This bill, signed by the Governor, fixes a problem with the provisions of the Texas Business and Commerce Code that grant a security interest in oil and gas production and proceeds to secure the payor’s obligation to pay royalty owners. I have written about this problem before. Previous bankruptcy court decisions held that this provision did not protect royalty owners when the payor was a company not organized in Texas.

SB 1259

This bill was introduced as a result of a Texas Supreme Court decision, ConocoPhillips v. Koopmann, which held that the division order statute, Chapter 91 of the Natural Resources Code, does not provide the sole remedy for royalty owners suing for their royalties. ConocoPhillips argued that Chapter 91 was intended to supersede a royalty owner’s contractual right to sue for royalties due under their lease. SB 1259, signed by the Governor, provides that a royalty owner “does not have a common law cause of action for breach of contract against a payor for withholding payments under subsection b) unless, for a dispute concerning the title, the contract requiring payment specifies otherwise.” Under the division order statute a payor may withhold payment without interest if there is a dispute concerning title to the royalty owner’s interest. The intent of the bill is to protect payors from having to pay interest or attorneys’ fees if the payor withholds payment because of a title dispute.

HB 2730 and HB 4107

These bills, both enacted, add additional protections to landowners in pipeline and electric line condemnation actions.  They include some of the provisions for reform of condemnation laws that failed to pass in the last legislative session. HB 2730 requires the condemnor to make additional disclosures to the landowner and include in the condemnor’s proposed easement form specified provisions to protect the landowner, including disclosure of the number of pipelines and above-ground appurtenances that will be placed on the easement, the maximum diameter of the lines, the substances that will be transported through the line, a center-line description and plat, the minimum specified depth to which the line will be installed, whether the company will double-ditch the line, provisions for cutting of fences and use of gates, an obligation to restore the property after installation, and provisions concerning compensation for damages. HB 4107 provides that the condemnor must give the landowner written notice before entering their property for surveying, an agreement to indemnify the landowner for damages resulting from the survey and other landowner-protection provisions.

SB 367

This bill as introduced required the Railroad Commission to adopt a rule requiring operators applying for a well permit to disclose whether the well is near a well that had suffered a blowout. Representative Craddick introduced an amendment to the bill that addressed allocation wells. The amendment provided:

Unless expressly prohibited by a lease, deed, or other contract, an operator or lessee with the right to drill an oil or gas well on or produce or develop oil or gas from each tract independently may, under a permit issued by the commission, drill, operate, and produce oil or gas from an oil or gas well … that traverses multiple tracts in order to prevent waste promote conservation, or protect correlative rights.

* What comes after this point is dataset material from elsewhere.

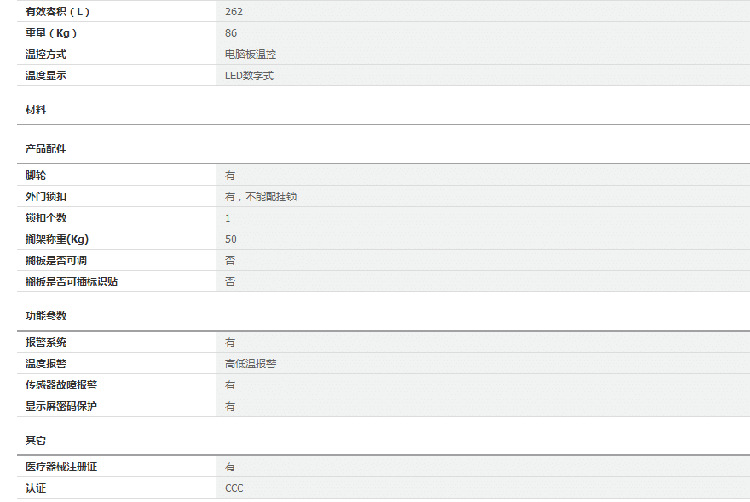Screen dimensions: 750x502
Task: Select the 电脑板温控 value text
Action: pyautogui.click(x=249, y=54)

This amendment was introduced after a district court in Travis County entered a judgment in Opiela v. Texas Railroad Commission, about which I have written before, and which called into question whether oil and gas leases allow the lessee to drill allocation wells – horizontal wells that cross lease boundaries without pooling. Rep. Craddick introduced a bill with similar language in the 84th legislative session in 2015, HB 1552, which died in committee. Craddick’s amendment to SB 367 was passed by the house, but the bill as amended died in the Senate.